Problem details » Your answer must match, word for word, the lines from the one holding "Where should I" through the final line below, with pictures excluded.

Input data »
BEGIN
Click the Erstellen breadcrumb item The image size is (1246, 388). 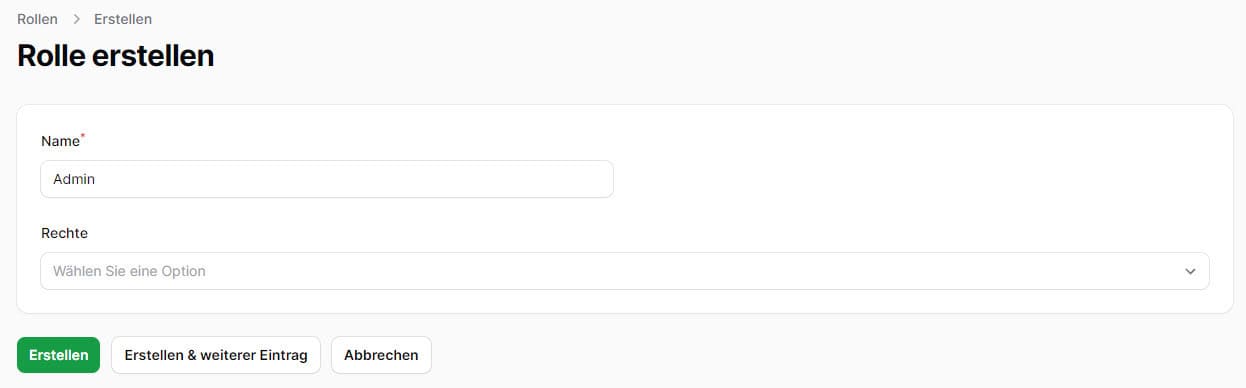(x=123, y=19)
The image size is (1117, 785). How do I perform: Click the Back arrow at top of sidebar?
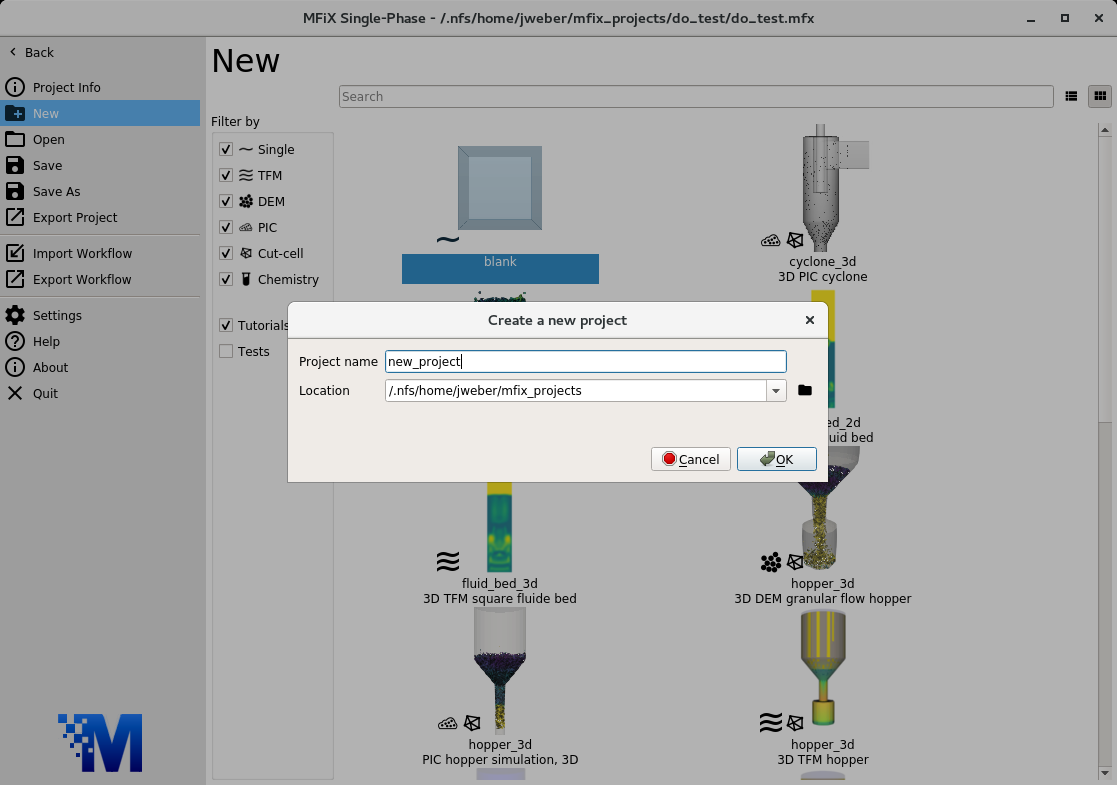(x=14, y=52)
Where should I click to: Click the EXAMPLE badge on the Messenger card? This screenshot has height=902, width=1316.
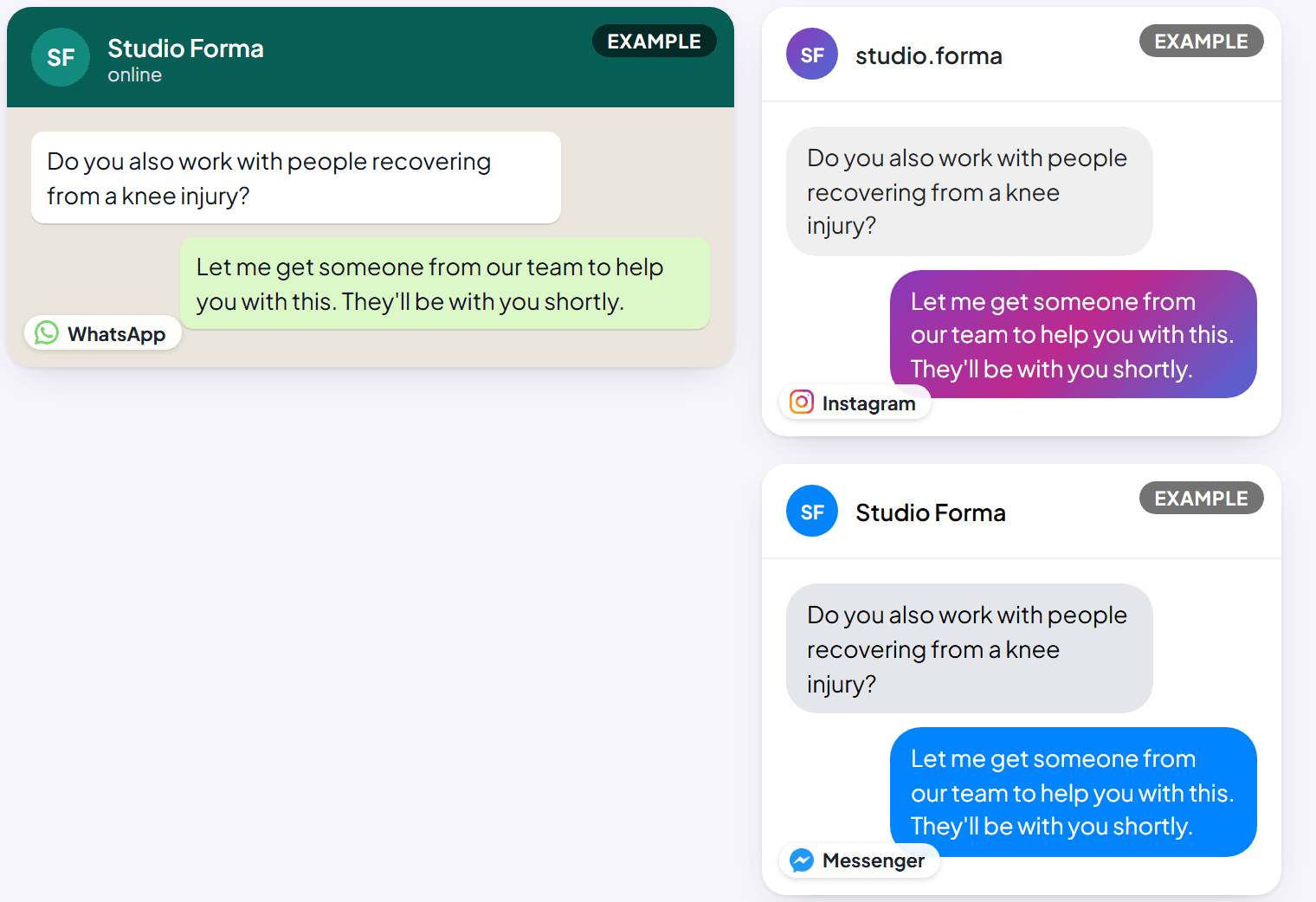coord(1202,498)
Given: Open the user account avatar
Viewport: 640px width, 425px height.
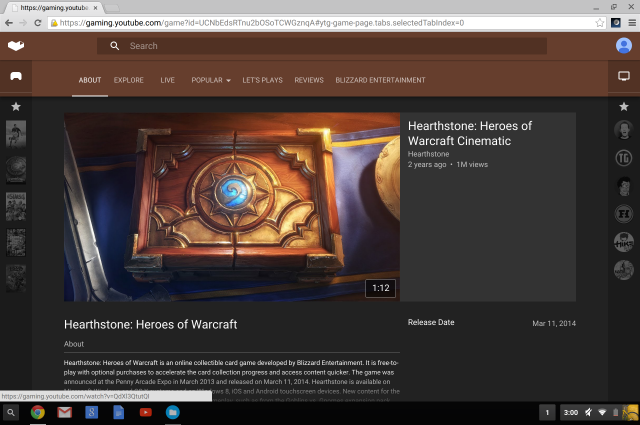Looking at the screenshot, I should pos(624,46).
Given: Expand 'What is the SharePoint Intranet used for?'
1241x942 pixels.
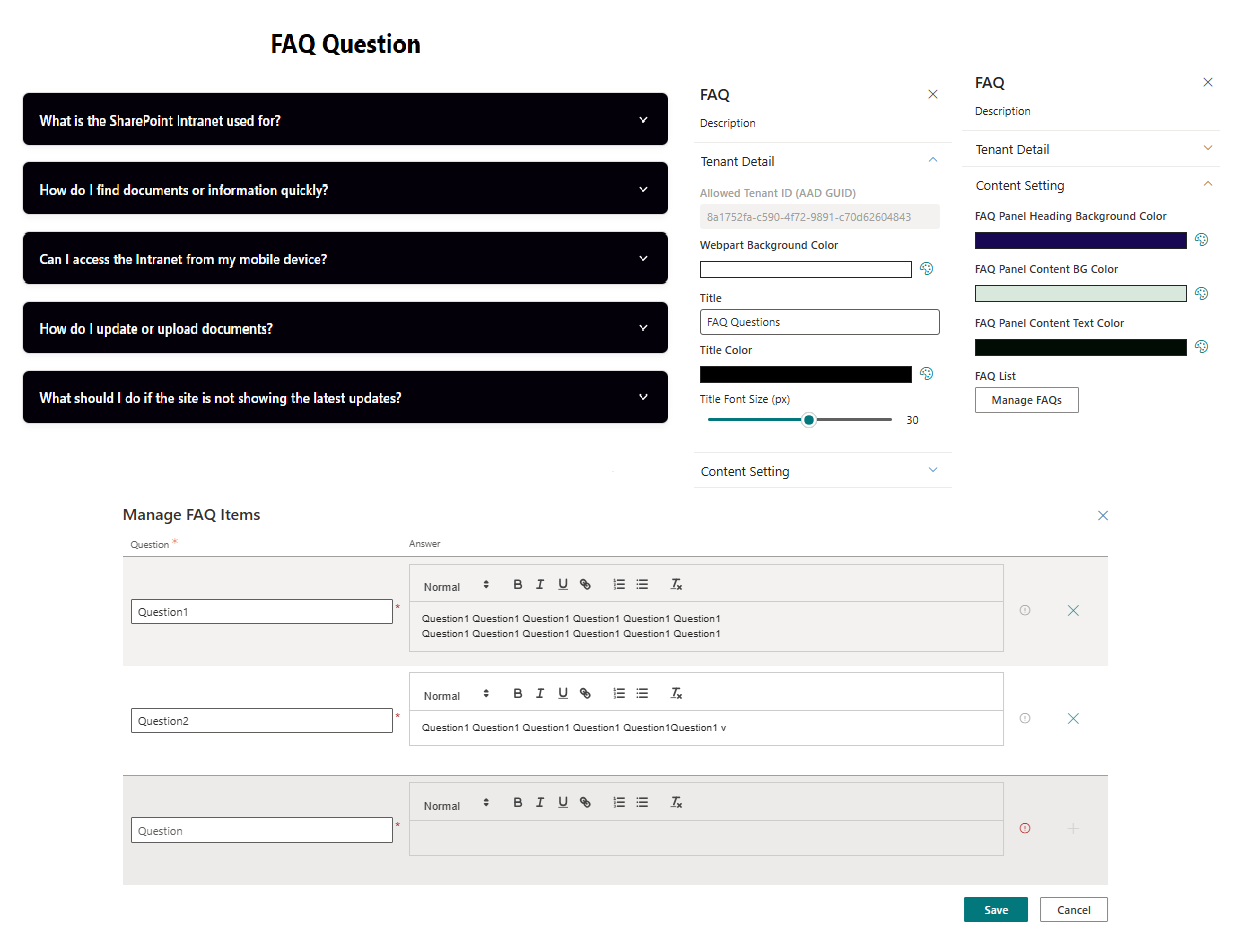Looking at the screenshot, I should 643,120.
END
Written response »
Where should I click to: Click the EXAMPLE badge on the Messenger card? This screenshot has height=902, width=1316.
coord(1202,498)
Given: Open the user account avatar
Viewport: 640px width, 425px height.
Looking at the screenshot, I should pos(624,46).
Given: Expand 'What is the SharePoint Intranet used for?'
1241x942 pixels.
Looking at the screenshot, I should 643,120.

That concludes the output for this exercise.